→ **EXERCISE OBJECTIVE**: Rewrite the items that begin at the line containing "Go to home via" and stop after the line containing "click(x=1124, y=79)". Swap every "dropdown" for "menu", leave everything else unchanged, and return only those lines.
— Begin MATERIAL PROVIDED —
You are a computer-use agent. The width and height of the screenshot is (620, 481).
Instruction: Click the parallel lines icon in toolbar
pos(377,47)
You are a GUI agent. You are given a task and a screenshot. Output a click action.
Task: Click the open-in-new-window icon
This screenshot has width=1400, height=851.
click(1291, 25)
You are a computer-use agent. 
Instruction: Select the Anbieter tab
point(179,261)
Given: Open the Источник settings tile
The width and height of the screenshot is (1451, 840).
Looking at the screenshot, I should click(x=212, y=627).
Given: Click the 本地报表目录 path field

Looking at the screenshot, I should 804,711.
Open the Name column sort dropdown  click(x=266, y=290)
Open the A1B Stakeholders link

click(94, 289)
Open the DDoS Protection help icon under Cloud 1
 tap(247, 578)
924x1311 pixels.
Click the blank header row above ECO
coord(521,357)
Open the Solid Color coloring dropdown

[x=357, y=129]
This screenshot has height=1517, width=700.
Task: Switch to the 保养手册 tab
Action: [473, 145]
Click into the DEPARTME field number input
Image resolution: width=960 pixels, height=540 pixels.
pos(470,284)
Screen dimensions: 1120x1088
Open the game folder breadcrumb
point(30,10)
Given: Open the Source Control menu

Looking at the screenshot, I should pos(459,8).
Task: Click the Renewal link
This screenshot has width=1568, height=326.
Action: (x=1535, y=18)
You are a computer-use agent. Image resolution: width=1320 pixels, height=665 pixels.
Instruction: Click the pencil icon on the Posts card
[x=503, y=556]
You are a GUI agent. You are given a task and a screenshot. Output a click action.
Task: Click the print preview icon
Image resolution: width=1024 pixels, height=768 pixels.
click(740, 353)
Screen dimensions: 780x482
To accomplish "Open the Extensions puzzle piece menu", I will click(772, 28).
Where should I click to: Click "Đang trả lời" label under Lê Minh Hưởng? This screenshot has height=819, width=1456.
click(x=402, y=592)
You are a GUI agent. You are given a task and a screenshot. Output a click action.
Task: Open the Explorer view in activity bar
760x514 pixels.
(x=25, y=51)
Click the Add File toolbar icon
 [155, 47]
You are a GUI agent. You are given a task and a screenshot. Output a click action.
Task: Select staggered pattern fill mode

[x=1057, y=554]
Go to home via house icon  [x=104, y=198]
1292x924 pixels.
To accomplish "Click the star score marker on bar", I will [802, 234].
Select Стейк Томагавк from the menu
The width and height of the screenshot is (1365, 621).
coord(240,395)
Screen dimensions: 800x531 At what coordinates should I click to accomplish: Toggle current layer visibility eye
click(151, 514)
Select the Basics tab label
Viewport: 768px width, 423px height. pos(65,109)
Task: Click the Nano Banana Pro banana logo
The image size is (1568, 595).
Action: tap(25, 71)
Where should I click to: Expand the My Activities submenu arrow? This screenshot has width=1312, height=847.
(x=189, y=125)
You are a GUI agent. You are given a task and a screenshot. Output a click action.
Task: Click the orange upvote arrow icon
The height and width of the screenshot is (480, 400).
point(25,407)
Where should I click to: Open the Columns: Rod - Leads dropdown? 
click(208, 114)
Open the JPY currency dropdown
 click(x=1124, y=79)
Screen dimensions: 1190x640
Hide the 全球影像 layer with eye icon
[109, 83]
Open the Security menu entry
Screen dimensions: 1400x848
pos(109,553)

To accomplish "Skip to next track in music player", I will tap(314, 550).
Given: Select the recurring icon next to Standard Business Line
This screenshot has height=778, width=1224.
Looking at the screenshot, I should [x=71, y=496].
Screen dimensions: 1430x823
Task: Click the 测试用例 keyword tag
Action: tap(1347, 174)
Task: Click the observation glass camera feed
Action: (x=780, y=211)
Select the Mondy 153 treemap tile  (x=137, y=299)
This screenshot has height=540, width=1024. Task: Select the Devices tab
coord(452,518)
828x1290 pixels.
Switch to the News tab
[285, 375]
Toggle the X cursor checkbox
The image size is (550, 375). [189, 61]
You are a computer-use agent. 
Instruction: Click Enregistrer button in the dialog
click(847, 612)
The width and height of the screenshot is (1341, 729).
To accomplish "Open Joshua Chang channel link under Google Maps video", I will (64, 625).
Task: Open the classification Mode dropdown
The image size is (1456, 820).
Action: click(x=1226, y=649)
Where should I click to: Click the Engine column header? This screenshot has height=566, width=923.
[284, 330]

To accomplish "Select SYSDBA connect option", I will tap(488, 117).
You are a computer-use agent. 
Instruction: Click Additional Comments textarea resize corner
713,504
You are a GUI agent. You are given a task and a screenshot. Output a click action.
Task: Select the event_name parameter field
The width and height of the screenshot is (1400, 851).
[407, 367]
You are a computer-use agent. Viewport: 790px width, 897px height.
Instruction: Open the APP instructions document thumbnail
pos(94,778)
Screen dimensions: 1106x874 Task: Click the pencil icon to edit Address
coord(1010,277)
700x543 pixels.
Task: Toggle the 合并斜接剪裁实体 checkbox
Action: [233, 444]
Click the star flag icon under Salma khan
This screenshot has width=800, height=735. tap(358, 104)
— End MATERIAL PROVIDED —
→ **ANSWER TO THE TASK**:
Go to home via house icon  [x=104, y=198]
1292x924 pixels.
To accomplish "Click the star score marker on bar", I will [802, 234].
Select Стейк Томагавк from the menu
The width and height of the screenshot is (1365, 621).
coord(240,395)
Screen dimensions: 800x531 At what coordinates should I click to accomplish: Toggle current layer visibility eye
click(151, 514)
Select the Basics tab label
Viewport: 768px width, 423px height. pos(65,109)
Task: Click the Nano Banana Pro banana logo
The image size is (1568, 595).
Action: tap(25, 71)
Where should I click to: Expand the My Activities submenu arrow? This screenshot has width=1312, height=847.
(x=189, y=125)
You are a GUI agent. You are given a task and a screenshot. Output a click action.
Task: Click the orange upvote arrow icon
The height and width of the screenshot is (480, 400).
point(25,407)
Where should I click to: Open the Columns: Rod - Leads menu? 
click(208, 114)
Open the JPY currency menu
 click(x=1124, y=79)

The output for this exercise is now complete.